Selon un rapport de l'Université de Beijing, la région constituée par Beijing, Tianjin et le Hebei – qui est régulièrement touchée par le brouillard de pollution (smog) – a enregistré des améliorations dans la lutte contre les particules fines, comme les PM2,5. Cependant, elle fait désormais face à une dégradation de la pollution par l'ozone (O3) au sol pendant les étés, un défi partagé par de nombreux pays développés.

Les treize villes de la région Beijing-Tianjin-Hebei ont vu leur concentration moyenne annuelle d'ozone au sol augmenter de 13,1 % par rapport au niveau de 2013.

Le rapport fut réalisé par le Centre de science statistique et la Faculté Guanghua de management, affiliés tous deux à l'Université de Beijing, en utilisant des données publiées par 73 stations nationales de surveillance de la qualité de l'air et 25 stations météorologiques situées dans cette région entre mars 2013 et mai 2015.

« Cette analyse a clairement montré un déclin rapide des principaux polluants atmosphériques depuis 2013 – notamment des particules fines – du fait d'un ensemble de mesures fortes de contrôle initiées au cours des dernières années », explique Chen Songxi, le directeur du Centre de statistiques ayant dirigé cette étude.

L'année dernière, les concentrations moyennes annuelles de PM2,5 et de PM10 ont chuté respectivement de 27 % et de 31 % par rapport à 2013. Les PM2,5 et les PM10 se réfèrent aux particules fines, dont les diamètres sont inférieurs à 2,5 et 10 micromètres (μm).

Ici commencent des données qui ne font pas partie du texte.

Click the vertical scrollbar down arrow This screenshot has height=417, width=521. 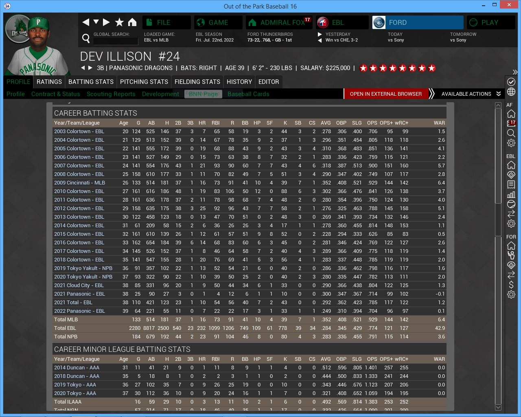(x=498, y=407)
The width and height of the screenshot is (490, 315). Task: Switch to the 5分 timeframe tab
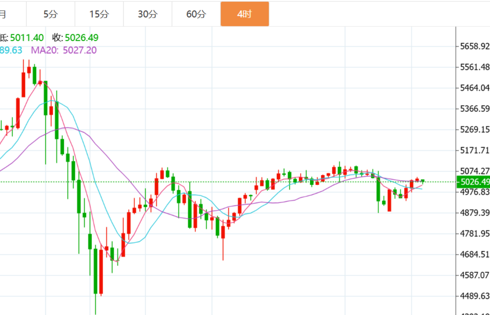tap(50, 14)
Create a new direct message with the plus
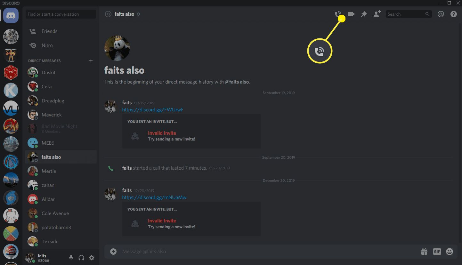This screenshot has width=462, height=265. [91, 60]
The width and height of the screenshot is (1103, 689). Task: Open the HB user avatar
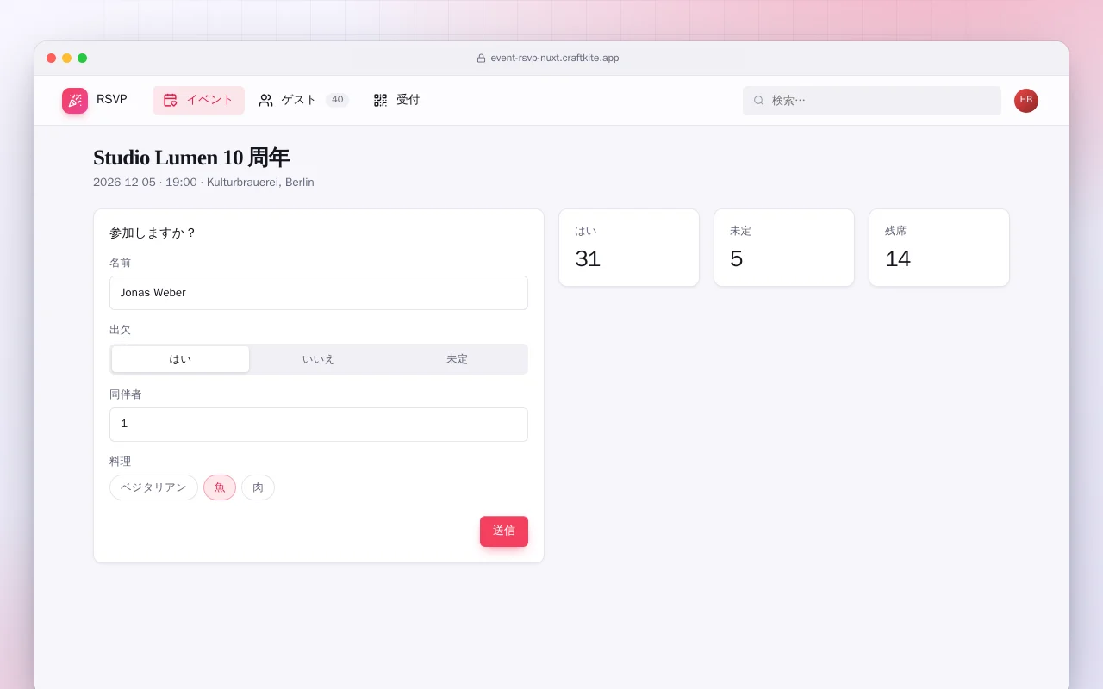(1026, 101)
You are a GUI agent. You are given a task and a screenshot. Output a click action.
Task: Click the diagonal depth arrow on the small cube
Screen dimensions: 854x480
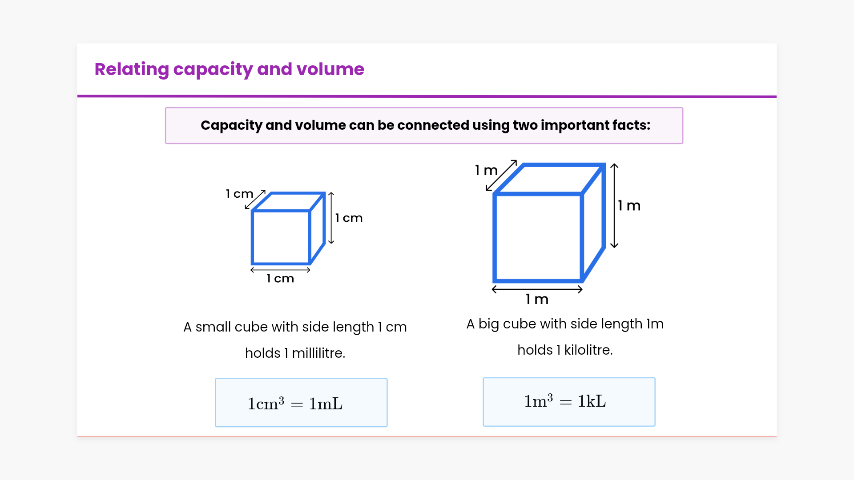[x=255, y=200]
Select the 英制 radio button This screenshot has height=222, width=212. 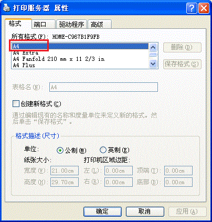click(x=103, y=150)
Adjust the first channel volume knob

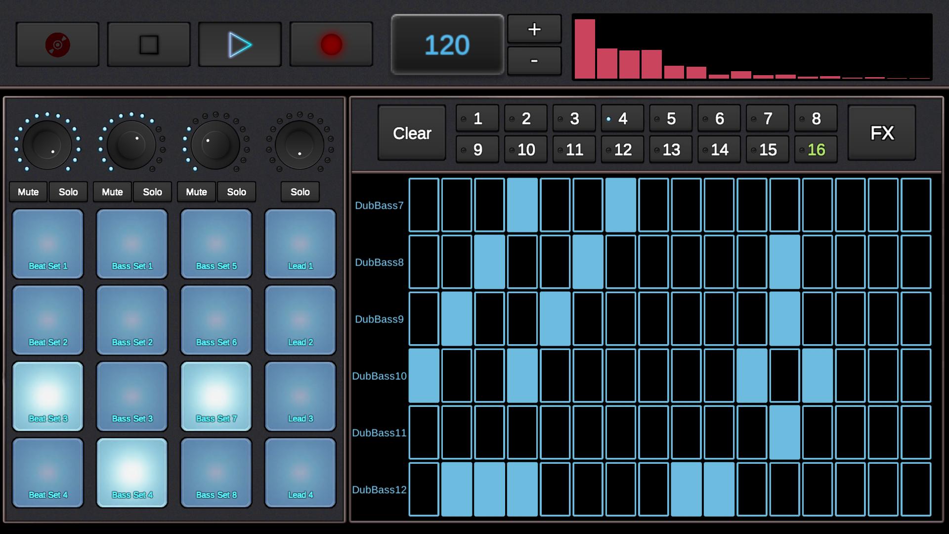tap(51, 139)
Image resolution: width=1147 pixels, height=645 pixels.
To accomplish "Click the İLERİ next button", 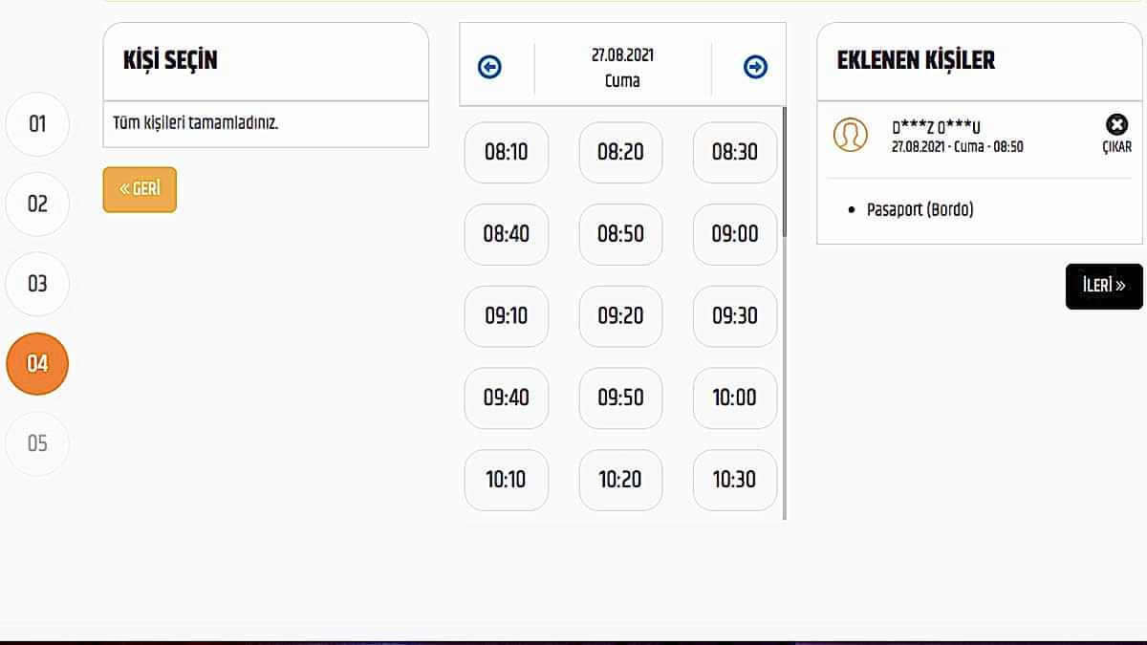I will tap(1104, 286).
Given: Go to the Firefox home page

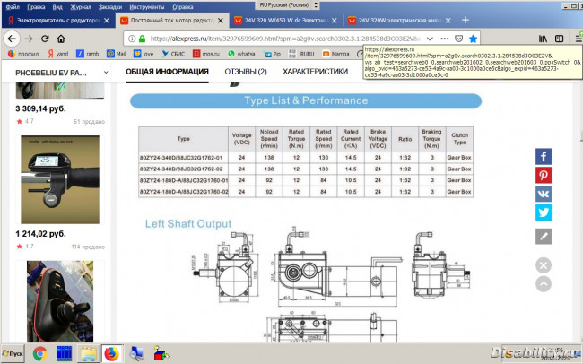Looking at the screenshot, I should pyautogui.click(x=76, y=39).
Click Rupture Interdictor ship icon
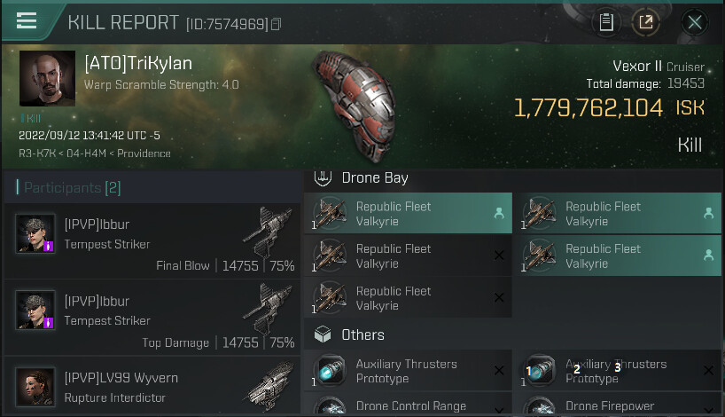The image size is (725, 417). point(269,386)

« La région atteindra probablement son objectif de réduction de 25 % de la concentration [des PM2,5 et des PM10] d'ici la fin 2017 par rapport aux niveaux de 2013 », indique le rapport.

Les niveaux annuels de dioxyde de soufre (SO2) et de monoxyde de carbone (CO) ont chuté de façon spectaculaire au cours des quatre dernières années et la concentration de dioxyde d'azote (NO2) a diminué.

Cependant, parmi les autres polluants majeurs, la concentration d'ozone au sol a augmenté dans les treize villes entre 2013 et 2016.

« L'été, la pollution invisible à l'ozone empire et les gouvernements devraient fixer des objectifs de réduction pour la contrôler, de la même façon que ce qu'ils ont fait pour lutter contre les PM2,5 », explique Chen Songxi.

Selon l'OMS, des concentrations élevées en ozone au sol peuvent entraîner des problèmes respiratoires, des maladies pulmonaires et de l'asthme.

Depuis le 1er mai, Beijing a connu 53 jours avec des concentrations excessives en ozone au sol, dépassant de 7 % la moyenne annuelle sur la même période au cours des cinq dernières années, explique Dong Xin, un ingénieur du Centre de surveillance environnementale de Beijing.

« Mais cela ne signifie pas que les contrôles ne marchent pas, car l'augmentation de l'ozone a une relation étroite avec un fort ensoleillement », explique-t-elle.

De nombreux pays développés connaissent également ce problème l'été.